* **Goal**
Please give the records again, from the start through the line containing "Action: pos(1181,160)", changing "chat session" to "conversation" and keeping everything else unchanged.
****************************************
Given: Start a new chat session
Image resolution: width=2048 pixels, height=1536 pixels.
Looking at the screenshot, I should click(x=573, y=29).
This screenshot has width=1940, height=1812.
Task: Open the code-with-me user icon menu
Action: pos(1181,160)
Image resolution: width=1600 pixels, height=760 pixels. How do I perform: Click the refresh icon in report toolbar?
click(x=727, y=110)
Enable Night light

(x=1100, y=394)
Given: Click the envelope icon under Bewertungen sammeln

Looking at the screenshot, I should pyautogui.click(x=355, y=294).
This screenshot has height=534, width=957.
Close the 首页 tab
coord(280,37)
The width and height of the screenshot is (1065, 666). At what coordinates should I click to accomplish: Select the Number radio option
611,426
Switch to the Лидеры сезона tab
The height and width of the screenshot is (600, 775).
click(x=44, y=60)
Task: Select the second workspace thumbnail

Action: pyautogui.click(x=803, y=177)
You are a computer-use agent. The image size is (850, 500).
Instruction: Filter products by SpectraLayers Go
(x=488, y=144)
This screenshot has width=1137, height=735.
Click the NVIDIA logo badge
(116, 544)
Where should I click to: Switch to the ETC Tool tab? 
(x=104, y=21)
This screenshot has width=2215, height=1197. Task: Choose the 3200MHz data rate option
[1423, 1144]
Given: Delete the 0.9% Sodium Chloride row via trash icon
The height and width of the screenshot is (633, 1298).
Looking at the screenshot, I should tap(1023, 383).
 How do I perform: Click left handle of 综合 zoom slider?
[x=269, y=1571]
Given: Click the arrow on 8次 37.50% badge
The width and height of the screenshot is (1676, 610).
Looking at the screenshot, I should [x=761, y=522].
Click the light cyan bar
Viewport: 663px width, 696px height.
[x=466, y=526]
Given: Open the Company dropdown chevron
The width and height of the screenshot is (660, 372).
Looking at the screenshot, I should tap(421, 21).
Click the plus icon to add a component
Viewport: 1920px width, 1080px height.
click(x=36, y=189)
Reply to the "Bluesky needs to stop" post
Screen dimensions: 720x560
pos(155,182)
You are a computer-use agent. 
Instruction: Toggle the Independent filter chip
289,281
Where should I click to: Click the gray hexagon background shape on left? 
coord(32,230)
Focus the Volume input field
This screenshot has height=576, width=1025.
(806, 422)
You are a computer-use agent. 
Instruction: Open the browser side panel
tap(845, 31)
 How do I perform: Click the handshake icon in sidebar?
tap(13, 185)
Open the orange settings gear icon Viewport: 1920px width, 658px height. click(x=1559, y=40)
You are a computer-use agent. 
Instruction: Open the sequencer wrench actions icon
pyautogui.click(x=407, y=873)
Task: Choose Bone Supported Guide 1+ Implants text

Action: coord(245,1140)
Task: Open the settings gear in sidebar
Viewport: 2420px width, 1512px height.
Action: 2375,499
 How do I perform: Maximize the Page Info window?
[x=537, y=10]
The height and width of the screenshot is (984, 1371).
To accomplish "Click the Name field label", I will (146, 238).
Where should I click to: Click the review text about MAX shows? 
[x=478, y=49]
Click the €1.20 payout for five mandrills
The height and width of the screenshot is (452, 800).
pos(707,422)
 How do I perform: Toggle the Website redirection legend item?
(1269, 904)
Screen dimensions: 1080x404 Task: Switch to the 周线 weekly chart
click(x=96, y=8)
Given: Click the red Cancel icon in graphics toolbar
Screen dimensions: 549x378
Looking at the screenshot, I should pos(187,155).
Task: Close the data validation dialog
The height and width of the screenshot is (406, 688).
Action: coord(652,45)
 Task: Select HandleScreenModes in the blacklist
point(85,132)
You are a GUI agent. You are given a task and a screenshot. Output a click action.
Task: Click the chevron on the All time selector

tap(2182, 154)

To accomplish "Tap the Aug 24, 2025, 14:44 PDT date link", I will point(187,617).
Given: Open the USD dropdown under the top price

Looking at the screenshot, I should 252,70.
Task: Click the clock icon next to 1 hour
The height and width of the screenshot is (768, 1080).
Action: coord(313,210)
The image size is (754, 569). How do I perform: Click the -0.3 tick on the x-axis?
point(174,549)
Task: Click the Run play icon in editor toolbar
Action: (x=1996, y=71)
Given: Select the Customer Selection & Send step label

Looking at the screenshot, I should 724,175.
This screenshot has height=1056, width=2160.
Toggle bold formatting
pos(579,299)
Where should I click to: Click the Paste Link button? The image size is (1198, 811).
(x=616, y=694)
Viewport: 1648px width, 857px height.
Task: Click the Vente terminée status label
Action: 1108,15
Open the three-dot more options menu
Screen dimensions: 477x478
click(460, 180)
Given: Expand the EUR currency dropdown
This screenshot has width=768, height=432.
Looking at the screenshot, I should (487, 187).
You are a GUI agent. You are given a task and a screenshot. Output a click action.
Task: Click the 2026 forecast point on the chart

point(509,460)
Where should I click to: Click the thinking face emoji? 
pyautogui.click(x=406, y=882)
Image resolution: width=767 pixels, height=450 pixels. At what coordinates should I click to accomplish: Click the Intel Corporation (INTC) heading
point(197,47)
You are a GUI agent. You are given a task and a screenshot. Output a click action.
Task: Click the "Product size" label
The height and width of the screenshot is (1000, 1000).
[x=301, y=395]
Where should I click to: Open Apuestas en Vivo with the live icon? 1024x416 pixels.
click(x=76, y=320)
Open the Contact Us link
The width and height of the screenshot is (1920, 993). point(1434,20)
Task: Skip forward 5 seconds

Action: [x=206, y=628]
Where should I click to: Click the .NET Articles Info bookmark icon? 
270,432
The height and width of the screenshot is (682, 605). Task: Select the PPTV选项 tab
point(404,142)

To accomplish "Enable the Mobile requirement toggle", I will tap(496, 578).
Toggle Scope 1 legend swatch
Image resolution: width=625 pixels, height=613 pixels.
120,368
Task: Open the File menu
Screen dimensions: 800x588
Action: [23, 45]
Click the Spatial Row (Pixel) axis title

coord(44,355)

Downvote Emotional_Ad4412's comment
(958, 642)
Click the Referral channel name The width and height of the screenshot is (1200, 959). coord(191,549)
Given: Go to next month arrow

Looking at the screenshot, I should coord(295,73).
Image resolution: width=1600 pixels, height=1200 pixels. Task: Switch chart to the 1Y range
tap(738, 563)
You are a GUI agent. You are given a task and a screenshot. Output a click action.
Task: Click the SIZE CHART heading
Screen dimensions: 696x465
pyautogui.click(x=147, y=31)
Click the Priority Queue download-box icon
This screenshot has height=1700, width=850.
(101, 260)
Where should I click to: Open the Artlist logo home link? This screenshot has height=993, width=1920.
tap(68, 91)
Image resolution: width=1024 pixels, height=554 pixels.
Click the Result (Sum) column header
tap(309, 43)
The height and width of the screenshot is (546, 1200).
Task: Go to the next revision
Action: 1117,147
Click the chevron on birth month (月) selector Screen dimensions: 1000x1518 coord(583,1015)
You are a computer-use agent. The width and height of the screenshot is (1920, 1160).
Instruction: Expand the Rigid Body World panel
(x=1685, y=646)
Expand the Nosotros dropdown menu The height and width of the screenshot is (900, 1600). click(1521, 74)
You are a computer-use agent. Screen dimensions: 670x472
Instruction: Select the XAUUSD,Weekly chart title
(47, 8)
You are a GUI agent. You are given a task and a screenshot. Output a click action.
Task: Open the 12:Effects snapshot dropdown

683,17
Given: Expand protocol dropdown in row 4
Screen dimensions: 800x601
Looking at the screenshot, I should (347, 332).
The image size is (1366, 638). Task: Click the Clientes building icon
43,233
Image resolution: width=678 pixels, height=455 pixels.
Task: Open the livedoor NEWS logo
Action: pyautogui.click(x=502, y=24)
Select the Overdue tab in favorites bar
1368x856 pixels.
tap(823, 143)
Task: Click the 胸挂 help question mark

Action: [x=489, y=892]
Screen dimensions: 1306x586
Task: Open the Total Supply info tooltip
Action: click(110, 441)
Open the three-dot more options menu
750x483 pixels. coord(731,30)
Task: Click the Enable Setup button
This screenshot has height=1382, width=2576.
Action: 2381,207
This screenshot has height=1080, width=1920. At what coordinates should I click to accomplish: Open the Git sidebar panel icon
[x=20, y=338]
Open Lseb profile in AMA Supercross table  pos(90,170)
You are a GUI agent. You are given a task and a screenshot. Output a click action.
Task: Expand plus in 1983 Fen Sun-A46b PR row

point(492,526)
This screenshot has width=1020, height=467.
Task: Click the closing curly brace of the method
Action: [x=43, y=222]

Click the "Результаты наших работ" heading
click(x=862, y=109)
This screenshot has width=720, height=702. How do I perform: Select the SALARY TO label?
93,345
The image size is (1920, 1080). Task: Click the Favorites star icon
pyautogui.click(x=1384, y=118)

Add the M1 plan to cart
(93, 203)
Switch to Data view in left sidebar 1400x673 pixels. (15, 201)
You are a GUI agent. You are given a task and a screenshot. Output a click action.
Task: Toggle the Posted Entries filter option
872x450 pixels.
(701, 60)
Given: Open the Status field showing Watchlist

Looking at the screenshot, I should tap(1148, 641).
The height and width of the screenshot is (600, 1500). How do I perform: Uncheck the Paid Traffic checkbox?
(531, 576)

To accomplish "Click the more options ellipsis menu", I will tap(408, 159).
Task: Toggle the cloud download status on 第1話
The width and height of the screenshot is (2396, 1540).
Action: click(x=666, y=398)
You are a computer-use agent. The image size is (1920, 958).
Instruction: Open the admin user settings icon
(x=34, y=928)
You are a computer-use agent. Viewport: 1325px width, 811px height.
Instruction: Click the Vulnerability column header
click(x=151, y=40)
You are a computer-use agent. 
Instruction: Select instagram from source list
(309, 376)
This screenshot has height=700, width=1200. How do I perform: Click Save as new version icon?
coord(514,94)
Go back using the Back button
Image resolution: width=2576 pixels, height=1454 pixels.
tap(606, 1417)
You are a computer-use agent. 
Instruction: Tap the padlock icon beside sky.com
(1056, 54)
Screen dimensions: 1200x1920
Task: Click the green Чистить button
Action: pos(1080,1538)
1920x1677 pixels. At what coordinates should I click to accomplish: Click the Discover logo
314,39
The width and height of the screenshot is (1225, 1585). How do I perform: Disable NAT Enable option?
****************************************
* **Result of the task**
Given: Start a new conversation
Image resolution: width=2048 pixels, height=1536 pixels.
Looking at the screenshot, I should click(x=573, y=29).
This screenshot has width=1940, height=1812.
Task: Open the code-with-me user icon menu
Action: pos(1181,160)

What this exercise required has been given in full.